However, in a study from Imai et al, IgM and IgG antibodies were detected in 43.2%
and 14.4% and combined antibody test (IgM and IgG both) was 43.2%, respectively.[10] The clinical effectiveness of serological tests for COVID-19 remains questionable
due to interval between onset of symptoms and appearance of IgM and IgG antibodies
in serum. This discrepancy seemingly reflects differences in timing of sampling because
the health centers vary across countries. In this study, the antigen testing showed
less sensitivity than antibody testing. In fact, the sensitivity to individual antibody
test was more than the sensitivity of antigen test. The sensitivity of IgM and IgG
individually is approximately twice that of antigen test. Present study shows sensitivity
of combined testing is approximately three times than antigen testing alone, whereas
this value is double when compared with only antibody testing. SARS-CoV-2 sensitivity
increases when combined methods are used.

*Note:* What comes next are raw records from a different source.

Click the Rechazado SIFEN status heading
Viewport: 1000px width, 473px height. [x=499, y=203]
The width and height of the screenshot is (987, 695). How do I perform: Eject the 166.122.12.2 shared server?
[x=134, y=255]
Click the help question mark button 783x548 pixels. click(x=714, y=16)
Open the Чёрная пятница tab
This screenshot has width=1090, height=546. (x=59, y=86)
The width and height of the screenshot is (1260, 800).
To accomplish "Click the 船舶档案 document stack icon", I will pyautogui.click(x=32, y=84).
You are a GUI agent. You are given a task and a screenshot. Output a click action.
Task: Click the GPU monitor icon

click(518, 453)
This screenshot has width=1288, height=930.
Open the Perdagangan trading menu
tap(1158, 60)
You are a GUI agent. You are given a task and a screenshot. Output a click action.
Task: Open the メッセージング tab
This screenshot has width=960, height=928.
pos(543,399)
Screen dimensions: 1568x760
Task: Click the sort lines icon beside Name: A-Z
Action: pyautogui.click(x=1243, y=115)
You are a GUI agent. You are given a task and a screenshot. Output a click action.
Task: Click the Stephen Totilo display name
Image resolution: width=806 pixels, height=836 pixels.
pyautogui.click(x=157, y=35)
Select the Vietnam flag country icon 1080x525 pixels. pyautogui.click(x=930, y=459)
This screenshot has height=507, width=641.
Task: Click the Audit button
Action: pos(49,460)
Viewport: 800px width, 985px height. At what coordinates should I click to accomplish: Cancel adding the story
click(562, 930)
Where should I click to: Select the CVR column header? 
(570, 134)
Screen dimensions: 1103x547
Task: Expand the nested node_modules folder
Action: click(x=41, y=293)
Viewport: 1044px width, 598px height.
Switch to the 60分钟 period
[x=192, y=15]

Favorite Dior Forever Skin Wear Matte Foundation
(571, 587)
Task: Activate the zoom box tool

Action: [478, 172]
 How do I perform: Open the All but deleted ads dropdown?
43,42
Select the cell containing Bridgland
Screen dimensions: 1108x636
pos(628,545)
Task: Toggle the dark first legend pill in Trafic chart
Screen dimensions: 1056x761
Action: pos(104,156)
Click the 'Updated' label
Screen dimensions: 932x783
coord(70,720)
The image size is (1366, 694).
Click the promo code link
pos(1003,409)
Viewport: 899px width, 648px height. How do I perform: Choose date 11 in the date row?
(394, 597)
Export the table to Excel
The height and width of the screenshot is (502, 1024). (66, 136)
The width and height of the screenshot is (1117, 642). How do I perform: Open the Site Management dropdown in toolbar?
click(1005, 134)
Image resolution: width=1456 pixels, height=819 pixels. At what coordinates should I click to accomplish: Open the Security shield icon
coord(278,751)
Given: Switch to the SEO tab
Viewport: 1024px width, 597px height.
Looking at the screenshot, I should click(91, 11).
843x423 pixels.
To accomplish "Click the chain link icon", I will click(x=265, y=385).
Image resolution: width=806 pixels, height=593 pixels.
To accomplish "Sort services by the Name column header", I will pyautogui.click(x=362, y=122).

The reason for lower sensitivity of antigen tests is the dependance upon viral load.
Also, RT-PCR may remain positive for longer duration, because it is a nucleic acid
detection-based test. However, antigen will clear from the nasopharynx earlier. Higher
viral load has correlated with higher sensitivity but it shows high specificity (99.3–100%).[11]
[12]
The appearance of IgG antibodies correlates with clearance of antigen in various infectious
diseases; surveilling symptomatic individuals or individuals with mild symptoms who
are likely to be unaware of their disease status would be greatly helped by combining
antigen to the test. However, the overall sensitivity of the kit is not very promising
for diagnostic utility for COVID-19 and there is much scope of improvement.[13]
A major limitation of this study was small sample size. In addition, cycle threshold
values were not followed up in the subjects.
Conclusion
To enhance the laboratory diagnostics in the most challenging time of COVID-19 pandemic
supporting evidence-based medicine, government guidelines, health-care policies should
be formulated and priortized. The efforts of microbiologist–clinician team should
focus on implementing the most reliable diagnostic tools; however, because COVID-19
is a new disease, there are not enough data as of yet that would enable the determination
of standards for the interpretation of serological point of care test. Serological
tests should meet the standards to be put to use in patients having symptomatic and
asymptomatic disease.